*** Block opens ***

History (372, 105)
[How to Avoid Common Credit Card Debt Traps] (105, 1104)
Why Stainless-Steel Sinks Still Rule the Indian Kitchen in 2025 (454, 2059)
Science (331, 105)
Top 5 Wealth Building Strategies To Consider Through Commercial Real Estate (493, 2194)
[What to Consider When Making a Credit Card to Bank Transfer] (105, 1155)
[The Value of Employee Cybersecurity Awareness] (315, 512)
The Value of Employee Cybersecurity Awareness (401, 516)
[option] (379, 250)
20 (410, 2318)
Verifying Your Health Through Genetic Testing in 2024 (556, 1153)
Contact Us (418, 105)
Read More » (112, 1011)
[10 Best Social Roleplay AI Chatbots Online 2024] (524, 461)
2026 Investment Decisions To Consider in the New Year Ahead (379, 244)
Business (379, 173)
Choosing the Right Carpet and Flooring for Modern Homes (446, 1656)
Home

*** Block closes ***

_Assignment_
Gather every line from the listing above in which "Value" appears, and copy those lines.

_Task answer_
[The Value of Employee Cybersecurity Awareness] (315, 512)
The Value of Employee Cybersecurity Awareness (401, 516)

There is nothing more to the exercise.